(ABOUT THIS EXERCISE): Search the records for "chart" and copy each line that holds it.

Saved data entries:
= = =

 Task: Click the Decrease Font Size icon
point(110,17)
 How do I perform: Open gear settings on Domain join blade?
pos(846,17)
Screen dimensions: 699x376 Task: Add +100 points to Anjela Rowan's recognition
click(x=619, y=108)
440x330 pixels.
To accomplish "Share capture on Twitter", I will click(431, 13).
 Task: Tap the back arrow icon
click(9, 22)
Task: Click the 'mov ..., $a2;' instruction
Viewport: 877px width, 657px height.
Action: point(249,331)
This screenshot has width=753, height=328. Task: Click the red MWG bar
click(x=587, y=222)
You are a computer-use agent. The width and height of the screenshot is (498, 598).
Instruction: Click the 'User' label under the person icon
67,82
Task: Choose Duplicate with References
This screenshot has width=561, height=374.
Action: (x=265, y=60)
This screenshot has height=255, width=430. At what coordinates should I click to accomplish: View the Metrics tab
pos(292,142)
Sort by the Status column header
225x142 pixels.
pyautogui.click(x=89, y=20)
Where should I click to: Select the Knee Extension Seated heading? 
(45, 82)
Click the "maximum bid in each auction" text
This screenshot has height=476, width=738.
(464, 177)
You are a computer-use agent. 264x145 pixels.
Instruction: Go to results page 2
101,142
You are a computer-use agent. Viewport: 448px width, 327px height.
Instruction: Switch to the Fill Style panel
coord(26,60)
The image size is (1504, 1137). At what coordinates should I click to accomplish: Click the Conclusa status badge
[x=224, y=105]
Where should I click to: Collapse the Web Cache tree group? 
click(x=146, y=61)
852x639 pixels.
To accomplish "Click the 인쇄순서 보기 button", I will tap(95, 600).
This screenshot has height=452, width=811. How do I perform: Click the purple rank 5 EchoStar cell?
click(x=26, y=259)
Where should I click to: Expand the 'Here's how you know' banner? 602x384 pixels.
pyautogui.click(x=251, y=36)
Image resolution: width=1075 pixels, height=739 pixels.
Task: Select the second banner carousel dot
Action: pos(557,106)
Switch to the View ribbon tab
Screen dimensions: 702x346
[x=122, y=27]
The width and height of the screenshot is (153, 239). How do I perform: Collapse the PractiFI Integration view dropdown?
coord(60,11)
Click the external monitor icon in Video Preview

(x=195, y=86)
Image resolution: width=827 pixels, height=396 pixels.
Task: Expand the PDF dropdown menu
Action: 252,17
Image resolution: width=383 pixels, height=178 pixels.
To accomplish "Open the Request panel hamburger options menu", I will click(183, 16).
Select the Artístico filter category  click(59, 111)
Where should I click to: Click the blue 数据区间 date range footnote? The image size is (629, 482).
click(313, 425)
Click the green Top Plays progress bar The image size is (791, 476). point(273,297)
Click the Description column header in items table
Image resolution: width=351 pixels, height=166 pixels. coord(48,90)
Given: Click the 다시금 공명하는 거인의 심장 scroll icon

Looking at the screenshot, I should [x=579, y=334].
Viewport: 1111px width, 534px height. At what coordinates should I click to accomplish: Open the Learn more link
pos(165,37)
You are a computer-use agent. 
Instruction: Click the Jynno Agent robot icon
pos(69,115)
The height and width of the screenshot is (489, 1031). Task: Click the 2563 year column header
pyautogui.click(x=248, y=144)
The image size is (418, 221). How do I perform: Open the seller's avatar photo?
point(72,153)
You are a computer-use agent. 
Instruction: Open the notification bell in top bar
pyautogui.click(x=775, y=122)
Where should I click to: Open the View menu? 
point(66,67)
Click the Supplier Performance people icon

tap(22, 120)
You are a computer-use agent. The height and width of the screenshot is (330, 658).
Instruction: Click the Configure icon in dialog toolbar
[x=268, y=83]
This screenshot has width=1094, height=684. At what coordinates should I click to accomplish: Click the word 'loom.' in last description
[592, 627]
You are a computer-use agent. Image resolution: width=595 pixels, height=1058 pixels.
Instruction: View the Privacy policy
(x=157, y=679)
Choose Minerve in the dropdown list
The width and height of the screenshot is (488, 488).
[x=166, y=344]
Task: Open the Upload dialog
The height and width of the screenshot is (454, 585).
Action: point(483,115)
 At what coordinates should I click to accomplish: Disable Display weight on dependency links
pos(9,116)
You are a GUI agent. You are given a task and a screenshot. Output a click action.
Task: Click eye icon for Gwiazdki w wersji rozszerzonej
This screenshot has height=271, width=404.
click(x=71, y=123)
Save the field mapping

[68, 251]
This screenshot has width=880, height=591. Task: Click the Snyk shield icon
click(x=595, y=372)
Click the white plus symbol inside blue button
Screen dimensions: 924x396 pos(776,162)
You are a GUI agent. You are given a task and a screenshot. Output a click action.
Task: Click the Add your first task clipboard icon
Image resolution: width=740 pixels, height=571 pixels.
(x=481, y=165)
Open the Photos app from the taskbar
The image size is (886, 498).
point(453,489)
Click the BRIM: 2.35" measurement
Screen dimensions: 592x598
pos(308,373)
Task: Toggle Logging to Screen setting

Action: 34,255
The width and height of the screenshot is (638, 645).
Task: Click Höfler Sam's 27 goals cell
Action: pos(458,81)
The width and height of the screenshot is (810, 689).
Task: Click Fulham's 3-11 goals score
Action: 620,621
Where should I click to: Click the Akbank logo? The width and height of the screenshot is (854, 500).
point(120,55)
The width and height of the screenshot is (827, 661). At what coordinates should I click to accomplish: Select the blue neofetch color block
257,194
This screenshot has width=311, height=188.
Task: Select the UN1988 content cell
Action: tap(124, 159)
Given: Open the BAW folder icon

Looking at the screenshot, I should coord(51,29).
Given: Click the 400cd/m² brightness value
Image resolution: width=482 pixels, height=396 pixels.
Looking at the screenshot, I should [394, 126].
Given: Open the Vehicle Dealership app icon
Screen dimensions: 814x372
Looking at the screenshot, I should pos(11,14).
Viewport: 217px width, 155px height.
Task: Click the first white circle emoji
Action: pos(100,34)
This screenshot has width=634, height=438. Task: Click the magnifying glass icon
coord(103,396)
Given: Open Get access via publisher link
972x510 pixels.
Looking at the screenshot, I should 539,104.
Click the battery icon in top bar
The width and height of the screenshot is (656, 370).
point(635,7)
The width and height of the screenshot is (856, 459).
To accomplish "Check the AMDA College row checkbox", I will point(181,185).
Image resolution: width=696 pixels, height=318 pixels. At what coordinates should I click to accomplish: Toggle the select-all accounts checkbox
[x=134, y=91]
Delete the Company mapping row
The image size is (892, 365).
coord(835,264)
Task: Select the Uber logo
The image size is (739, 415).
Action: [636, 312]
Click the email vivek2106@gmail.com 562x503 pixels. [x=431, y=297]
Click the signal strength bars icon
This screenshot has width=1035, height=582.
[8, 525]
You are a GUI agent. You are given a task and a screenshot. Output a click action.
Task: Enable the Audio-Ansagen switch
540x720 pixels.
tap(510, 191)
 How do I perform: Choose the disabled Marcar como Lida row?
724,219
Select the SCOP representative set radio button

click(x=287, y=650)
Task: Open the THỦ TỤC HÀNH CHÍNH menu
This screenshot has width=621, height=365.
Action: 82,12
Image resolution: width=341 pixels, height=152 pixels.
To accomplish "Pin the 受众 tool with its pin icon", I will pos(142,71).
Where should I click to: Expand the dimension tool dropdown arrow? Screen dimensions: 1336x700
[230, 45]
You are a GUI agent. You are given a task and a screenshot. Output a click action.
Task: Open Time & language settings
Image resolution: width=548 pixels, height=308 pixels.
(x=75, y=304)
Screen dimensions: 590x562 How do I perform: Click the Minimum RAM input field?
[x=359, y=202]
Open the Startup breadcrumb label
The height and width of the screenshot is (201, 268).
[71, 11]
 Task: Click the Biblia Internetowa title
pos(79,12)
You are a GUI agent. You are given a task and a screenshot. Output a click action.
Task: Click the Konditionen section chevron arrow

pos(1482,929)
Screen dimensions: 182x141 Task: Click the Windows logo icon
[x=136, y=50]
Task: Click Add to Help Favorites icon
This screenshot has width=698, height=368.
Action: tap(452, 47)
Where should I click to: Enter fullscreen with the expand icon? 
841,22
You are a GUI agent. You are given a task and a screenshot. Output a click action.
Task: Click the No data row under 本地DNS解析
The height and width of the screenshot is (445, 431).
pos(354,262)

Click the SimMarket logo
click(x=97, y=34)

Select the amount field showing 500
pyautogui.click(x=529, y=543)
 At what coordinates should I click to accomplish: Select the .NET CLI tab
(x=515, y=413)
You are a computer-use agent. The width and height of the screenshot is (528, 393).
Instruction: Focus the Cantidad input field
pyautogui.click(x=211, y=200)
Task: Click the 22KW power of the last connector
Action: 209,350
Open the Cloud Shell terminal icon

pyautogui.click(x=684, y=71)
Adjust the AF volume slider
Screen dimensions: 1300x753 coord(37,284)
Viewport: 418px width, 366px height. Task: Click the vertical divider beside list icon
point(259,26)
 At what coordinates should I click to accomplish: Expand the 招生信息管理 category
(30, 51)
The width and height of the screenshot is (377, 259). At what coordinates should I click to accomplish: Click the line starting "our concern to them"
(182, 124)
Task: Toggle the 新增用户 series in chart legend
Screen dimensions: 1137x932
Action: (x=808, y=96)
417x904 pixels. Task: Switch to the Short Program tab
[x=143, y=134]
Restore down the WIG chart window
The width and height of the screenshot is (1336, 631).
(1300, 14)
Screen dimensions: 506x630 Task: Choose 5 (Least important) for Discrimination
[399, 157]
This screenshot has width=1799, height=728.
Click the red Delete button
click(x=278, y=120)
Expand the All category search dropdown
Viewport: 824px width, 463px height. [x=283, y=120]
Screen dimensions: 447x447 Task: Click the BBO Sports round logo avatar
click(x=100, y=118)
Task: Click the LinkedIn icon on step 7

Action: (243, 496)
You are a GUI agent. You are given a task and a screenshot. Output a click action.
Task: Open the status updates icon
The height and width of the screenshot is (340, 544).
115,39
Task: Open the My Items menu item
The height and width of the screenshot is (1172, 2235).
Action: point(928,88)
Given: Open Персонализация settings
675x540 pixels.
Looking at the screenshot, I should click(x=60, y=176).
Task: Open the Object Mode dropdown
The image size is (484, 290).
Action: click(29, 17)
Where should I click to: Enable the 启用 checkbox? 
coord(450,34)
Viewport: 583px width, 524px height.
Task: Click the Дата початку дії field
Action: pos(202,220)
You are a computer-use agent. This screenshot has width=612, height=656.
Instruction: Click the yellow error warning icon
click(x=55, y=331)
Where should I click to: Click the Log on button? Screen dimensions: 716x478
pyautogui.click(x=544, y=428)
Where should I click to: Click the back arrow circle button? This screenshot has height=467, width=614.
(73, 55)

= = =

(ANSWER SECTION):
Task: Toggle the 新增用户 series in chart legend
Restore down the WIG chart window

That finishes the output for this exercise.